When Ethan Bettencourt, a wealthy tech guru, shows up in British Virgin Islands looking to purchase a second home, he gives Niall hope that he can move on. Both men fall hard and fast, but Niall finds piloting his yacht in the midst of a hurricane is nothing compared to weathering life's simple misunderstandings. As their troubles come between them, Niall is left to wonder if he and Ethan are over before they've begun.
Dropping Anchor: Book Two
When an inheritance fell in Ian Mackay’s lap, he fled the high-pressure banking industry and didn’t look back. Since then, he’s spent four years living carefree on the island of Tortola, his life a series of hookups and hanging out with friends.
After his best friend moves to Seattle and gets married, Ian finds himself lost. His unapologetic existence doesn’t hold the same appeal, and he wonders if he’s throwing his life away. After visiting Niall in Seattle, Ian decides to stay, but that means taking his life off hold and finding a real job. Meeting Luke Keys, who is about as far from a player as possible, isn’t the plan but might be just what Ian needs. Luke and his values intrigue Ian, and he pursues Luke ruthlessly until Luke agrees to a date.
Their courtship sweeps Ian off his feet, and when the relationship gets complicated, Ian has the chance to cut and run. Habits born from years of being on his own are hard to shake, and self-proclaimed playboy Ian must decide if love is worth fighting for.
Dropping Anchor: Book Three
College sweethearts Frank and Warner have been together for sixteen years, married for eleven. Having grown up in a freewheeling hippie environment, Frank thinks their structured life is great, although lately he and Warner have fallen into a rut. Frank isn't concerned; it's what happens to old marrieds. Frank’s blindsided, though, when he finds Warner looking into adopting, and Frank realizes just how not okay things really are.

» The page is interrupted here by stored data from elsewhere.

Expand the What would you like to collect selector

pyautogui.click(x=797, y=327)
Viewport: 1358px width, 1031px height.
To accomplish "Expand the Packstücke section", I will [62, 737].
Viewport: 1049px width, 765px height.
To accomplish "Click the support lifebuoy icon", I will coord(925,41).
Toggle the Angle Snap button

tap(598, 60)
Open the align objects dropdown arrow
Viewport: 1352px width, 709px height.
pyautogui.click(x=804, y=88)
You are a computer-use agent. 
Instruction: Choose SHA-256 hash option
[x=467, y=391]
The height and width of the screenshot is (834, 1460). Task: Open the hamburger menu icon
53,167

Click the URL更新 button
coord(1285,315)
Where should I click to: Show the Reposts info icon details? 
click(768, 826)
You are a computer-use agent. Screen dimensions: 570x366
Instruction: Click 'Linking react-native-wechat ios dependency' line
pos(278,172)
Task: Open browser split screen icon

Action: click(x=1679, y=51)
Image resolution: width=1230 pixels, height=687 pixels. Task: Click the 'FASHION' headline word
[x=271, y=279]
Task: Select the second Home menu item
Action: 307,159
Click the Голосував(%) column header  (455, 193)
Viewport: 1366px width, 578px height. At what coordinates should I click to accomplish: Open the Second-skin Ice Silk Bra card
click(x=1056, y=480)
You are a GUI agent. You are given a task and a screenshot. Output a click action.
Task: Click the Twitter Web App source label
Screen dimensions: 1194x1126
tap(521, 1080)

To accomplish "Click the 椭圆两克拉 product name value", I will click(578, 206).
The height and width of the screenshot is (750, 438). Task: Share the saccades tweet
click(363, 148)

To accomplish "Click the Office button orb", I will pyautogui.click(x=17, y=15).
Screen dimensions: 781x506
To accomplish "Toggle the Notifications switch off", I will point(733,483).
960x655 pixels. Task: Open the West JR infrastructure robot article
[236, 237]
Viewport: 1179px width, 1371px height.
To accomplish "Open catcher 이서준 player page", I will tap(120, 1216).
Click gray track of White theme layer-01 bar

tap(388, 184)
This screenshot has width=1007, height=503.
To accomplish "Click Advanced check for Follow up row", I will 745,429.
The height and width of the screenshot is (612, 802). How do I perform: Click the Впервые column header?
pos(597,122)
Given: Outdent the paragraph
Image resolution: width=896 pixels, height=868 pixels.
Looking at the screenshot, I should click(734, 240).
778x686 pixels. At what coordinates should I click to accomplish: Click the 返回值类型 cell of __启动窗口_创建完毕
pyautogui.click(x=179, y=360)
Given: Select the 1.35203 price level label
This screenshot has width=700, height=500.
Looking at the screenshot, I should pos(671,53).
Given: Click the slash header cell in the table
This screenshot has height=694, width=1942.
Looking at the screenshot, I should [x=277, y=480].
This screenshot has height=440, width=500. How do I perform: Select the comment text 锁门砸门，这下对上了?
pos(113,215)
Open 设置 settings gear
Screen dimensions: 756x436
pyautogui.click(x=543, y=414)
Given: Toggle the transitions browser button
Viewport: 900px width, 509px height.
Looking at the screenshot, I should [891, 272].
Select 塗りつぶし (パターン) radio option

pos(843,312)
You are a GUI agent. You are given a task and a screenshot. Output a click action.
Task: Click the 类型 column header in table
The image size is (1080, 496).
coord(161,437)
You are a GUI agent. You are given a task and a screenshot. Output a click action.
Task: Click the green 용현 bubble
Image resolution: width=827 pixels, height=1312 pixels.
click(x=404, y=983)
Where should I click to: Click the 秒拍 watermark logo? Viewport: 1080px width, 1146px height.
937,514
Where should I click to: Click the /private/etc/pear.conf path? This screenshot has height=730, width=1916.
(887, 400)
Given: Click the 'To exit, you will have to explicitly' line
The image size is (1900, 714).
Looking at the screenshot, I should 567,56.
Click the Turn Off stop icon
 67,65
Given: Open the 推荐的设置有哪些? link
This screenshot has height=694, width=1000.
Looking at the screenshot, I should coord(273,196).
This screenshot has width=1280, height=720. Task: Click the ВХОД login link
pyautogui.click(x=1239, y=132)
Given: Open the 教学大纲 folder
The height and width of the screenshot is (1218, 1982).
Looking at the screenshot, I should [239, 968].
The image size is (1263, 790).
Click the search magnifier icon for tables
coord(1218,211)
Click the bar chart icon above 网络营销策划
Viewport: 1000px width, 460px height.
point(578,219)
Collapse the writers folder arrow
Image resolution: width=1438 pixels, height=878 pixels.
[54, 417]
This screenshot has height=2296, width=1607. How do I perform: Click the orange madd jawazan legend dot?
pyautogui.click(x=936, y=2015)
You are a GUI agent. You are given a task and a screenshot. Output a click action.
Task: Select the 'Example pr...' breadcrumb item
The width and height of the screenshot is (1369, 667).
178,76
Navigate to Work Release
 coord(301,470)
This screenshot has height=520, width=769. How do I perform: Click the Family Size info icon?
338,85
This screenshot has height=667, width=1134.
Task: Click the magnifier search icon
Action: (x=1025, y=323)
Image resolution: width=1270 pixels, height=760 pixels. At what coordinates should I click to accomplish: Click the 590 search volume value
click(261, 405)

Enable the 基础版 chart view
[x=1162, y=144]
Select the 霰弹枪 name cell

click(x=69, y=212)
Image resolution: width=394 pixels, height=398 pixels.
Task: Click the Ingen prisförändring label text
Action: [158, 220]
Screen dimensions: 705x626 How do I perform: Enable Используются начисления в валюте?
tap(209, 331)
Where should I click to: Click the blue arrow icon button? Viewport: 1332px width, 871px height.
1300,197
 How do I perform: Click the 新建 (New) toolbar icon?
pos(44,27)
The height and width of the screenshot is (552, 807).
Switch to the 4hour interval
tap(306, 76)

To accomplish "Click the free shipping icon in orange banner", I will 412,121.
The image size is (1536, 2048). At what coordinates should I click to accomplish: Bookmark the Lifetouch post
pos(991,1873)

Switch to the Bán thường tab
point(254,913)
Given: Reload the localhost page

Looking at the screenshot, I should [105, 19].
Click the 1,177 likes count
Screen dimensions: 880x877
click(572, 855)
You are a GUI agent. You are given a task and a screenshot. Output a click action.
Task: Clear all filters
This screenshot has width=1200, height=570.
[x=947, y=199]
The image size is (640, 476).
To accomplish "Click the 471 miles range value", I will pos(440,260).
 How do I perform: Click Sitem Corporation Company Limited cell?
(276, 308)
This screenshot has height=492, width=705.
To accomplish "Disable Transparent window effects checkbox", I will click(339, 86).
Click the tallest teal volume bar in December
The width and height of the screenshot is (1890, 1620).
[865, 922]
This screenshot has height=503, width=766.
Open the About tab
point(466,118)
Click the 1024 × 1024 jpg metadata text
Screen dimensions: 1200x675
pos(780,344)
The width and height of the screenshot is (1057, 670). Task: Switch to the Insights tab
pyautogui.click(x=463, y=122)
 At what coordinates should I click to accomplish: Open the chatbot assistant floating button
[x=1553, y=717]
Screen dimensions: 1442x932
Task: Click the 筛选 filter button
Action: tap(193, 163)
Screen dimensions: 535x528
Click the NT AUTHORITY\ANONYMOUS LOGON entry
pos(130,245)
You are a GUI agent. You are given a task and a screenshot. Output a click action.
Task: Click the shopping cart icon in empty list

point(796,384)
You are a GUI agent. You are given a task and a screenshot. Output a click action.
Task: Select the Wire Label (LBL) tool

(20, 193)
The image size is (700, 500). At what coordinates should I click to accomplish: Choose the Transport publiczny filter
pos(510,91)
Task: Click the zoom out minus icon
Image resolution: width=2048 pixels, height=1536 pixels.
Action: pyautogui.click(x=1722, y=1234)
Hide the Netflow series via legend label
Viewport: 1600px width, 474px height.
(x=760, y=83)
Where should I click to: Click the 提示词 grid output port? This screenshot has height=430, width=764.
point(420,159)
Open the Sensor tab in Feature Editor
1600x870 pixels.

Frank doesn’t want kids. They bring chaos and unpredictability. He had enough of that growing up. Trying to salvage their relationship, Frank and Warner reach out for help. In the process of marriage counseling and working through their differences, Frank discovers his rigid adherence to schedules, anxiety attacks, and host of personality quirks are actually markers for Asperger Syndrome. With the help of a psychologist, Frank’s life gets easier, and he realizes a future with children isn’t as unfathomable as he once thought.
Through it all, Frank is stunned by how much making a family with Warner has boosted the intimacy between them. It’s taken thirty-five years, but he’s finally got a handle on life, and the future looks even better.